Redacción Negocios Now
Los consumidores en Estados Unidos enfrentaron mayores costos durante marzo, en medio del impacto económico generado por la guerra con Irán y el fuerte aumento del petróleo. Nuevos datos oficiales muestran una combinación complicada: inflación persistente, crecimiento económico moderado y un mercado laboral todavía sólido.
Básicamente, el índice de gasto en consumo personal subyacente, una de las métricas favoritas de la Federal Reserve para medir inflación, subió un 0.3% en marzo y llevó la tasa anual a un 3.2%. Este indicador excluye alimentos y energía para medir mejor la tendencia general de precios, y alcanzó su nivel más alto desde noviembre de 2023.
Si se incluyen gasolina y alimentos, la inflación total fue todavía mayor:
- 0.7 % mensual
- 3.5 % anual
La energía fue el gran golpe al bolsillo
Gran parte de la presión inflacionaria vino del aumento en bienes, especialmente energía. Los precios vinculados a energía y combustibles se dispararon un 11.6 %, reflejando el impacto del conflicto geopolítico y las tensiones en rutas petroleras internacionales. Eso ya se siente directamente en estaciones de servicio, donde la gasolina supera los $4 por galón en muchas zonas del país.
El Gross Domestic Product de Estados Unidos avanzó a una tasa anualizada de un 2 % durante el primer trimestre de 2026. Aunque representa una mejora frente al 0.5 % del trimestre anterior, quedó por debajo del 2.2 % esperado por analistas. Esto significa que la economía sigue creciendo, pero a un ritmo más lento del deseado.
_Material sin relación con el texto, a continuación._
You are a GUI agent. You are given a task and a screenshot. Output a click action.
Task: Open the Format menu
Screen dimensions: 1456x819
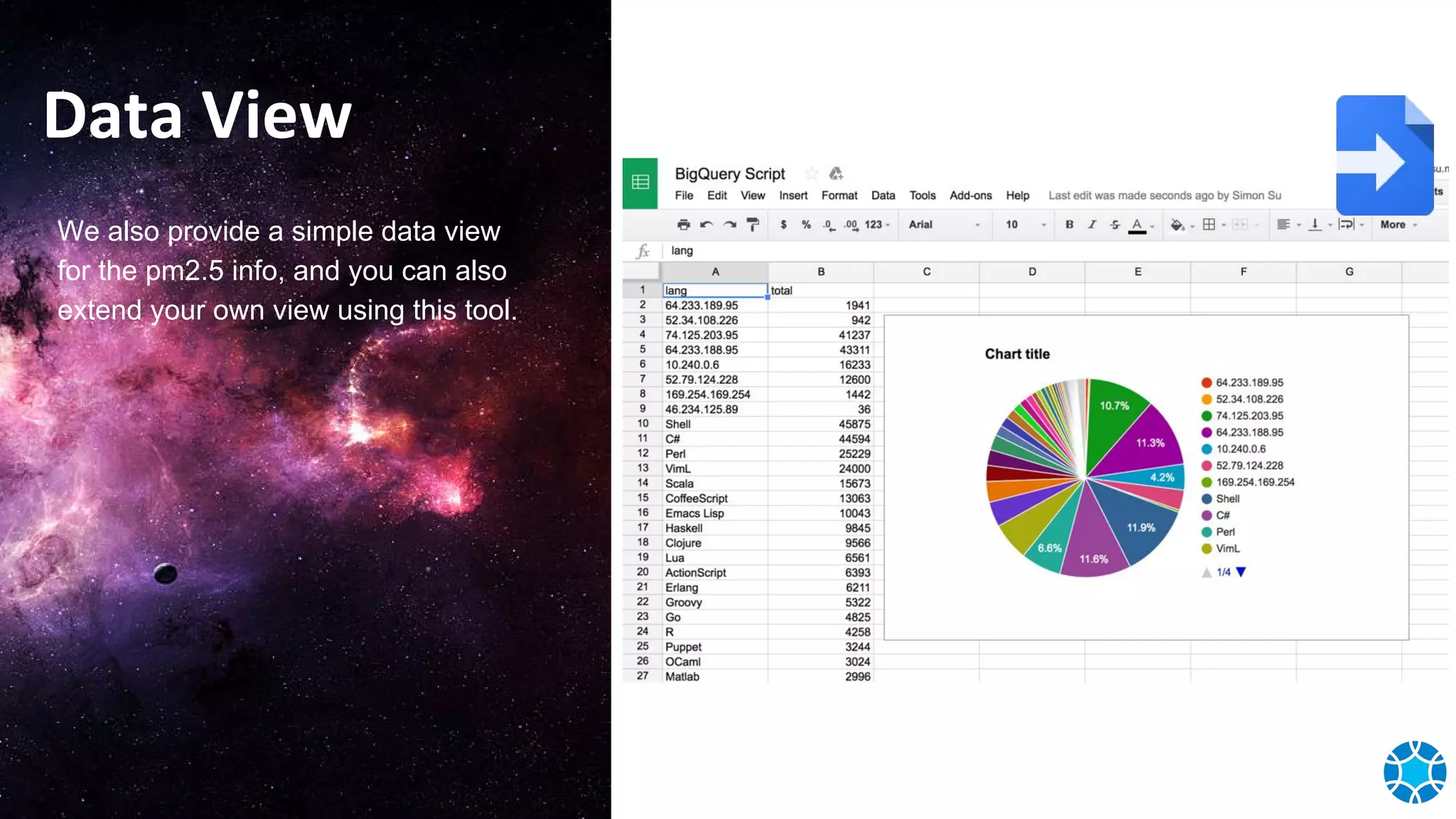(839, 196)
Consumidores empiezan a frenar gastos
El gasto personal aumentó solo un 1.6 %, mostrando señales de moderación. Las compras de bienes incluso cayeron un 0.1 %, lo que sugiere que muchas familias están ajustando presupuestos frente al aumento de combustible, alimentos y costos básicos.
A pesar de la inflación y la desaceleración, el mercado laboral continúa resistiendo. Las nuevas solicitudes de desempleo bajaron a 189,000 en la última semana reportada, el nivel más bajo desde 1969. Esto muestra un mercado donde las empresas siguen evitando despidos masivos, aunque también contratan con más cautela.
Nuevo dilema para la Reserva Federal
La Federal Reserve decidió mantener sin cambios las tasas de interés esta semana, pero hubo divisiones internas entre funcionarios.
El problema es claro: la inflación sigue por encima de la meta del 2 %, el empleo continúa fuerte, pero la economía pierde velocidad. Bajar tasas podría reactivar más inflación. Mantenerlas altas podría enfriar demasiado la economía.
Qué significa para la gente común
- La gasolina y energía siguen presionando el presupuesto familiar.
- Bajar la inflación será más difícil de lo previsto.
- Hipotecas, tarjetas y préstamos podrían seguir caros.
- El empleo aún da soporte a la economía.
- Si sube más el petróleo, la presión inflacionaria podría empeorar.
Estados Unidos entra en una etapa incómoda: crecimiento moderado, precios altos y tasas elevadas. La economía no está en crisis, pero tampoco está cómoda. Y gran parte de lo que pase ahora dependerá de la energía y de la evolución del conflicto en Medio Oriente.